As teens age, they begin to test their autonomy and independence, regardless of the ground rules that you've laid out for them. Despite regulations and expectations, teens are often found walking the fine line between childhood and adulthood by testing to see what they can get away with. The Cornell University Extension Service warns that suffocating your teen with further rules can breed contempt. Instead, relinquish some control and allow your teen to prove to you that she can be trusted to make wise decisions on her own.

Boundaries

When parents set boundaries around teens, teens can't help but try and push those boundaries. For instance, if you've given your teen a curfew of midnight on Friday and Saturday night, your teen may test how serious you are about that guideline by coming in slightly later. When you get upset, he'll tell himself that it's exactly what he expected you to do, yet if you ignore it he may push harder. Focus on the Family recommends you have clear and consistent rules, but recognize the reasons for rebellion; perhaps he feels stifled by the rules or is dealing with pressure by friends to stay out later.

Communication

Your teen may feel annoyed or even mortified when you try to sit down and have a heart-to-heart discussion with her. While she values you, she doesn't want to be put on the spot to talk about friends, school or love. This can make it difficult for you to communicate with your teen in a mature way. FamilyEducation.com recommends listening to your teen more than you talk, and avoiding giving lectures or advice.
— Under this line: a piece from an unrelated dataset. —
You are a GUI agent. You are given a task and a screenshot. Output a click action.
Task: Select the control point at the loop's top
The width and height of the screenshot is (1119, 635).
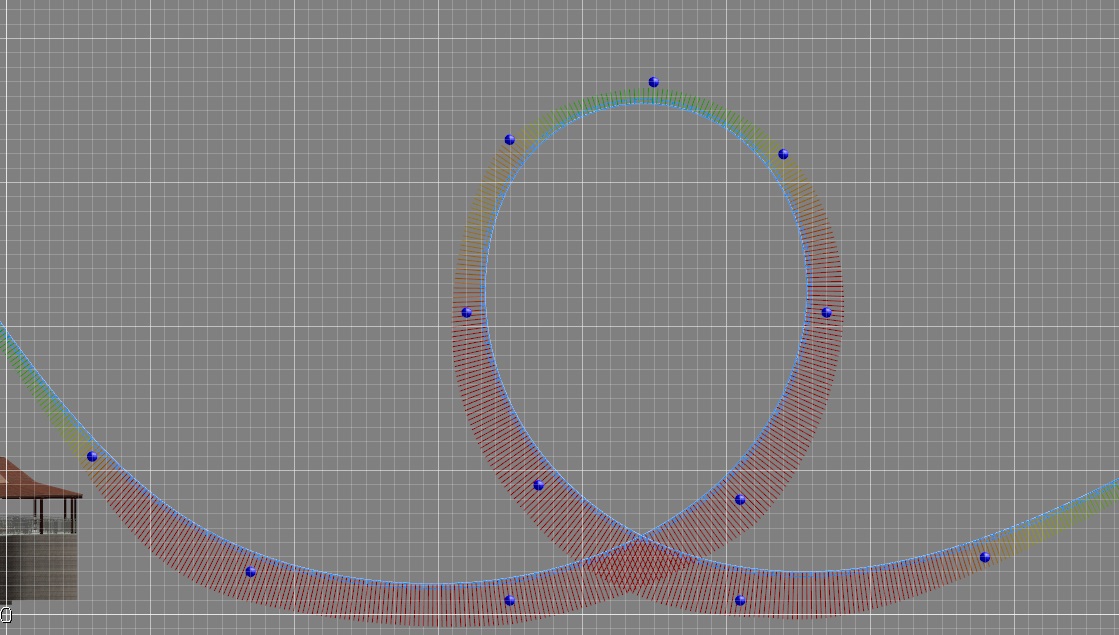(x=653, y=82)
Instead, wait for a more causal setting to talk to your teen, like in the car or while watching television so it doesn't seem so formal.

Relation

Your teen probably thinks that you are too old or removed from his problems to "get" his daily struggles. And you shouldn't try and act as though you are his hip friend. Instead, be a parent that he can go to for advice anytime. Otherwise you run the risk of alienating him when you presume that you understand his individual troubles. Use past experiences to relate to your teen, rather than trying to relate to him by becoming more like a teen yourself.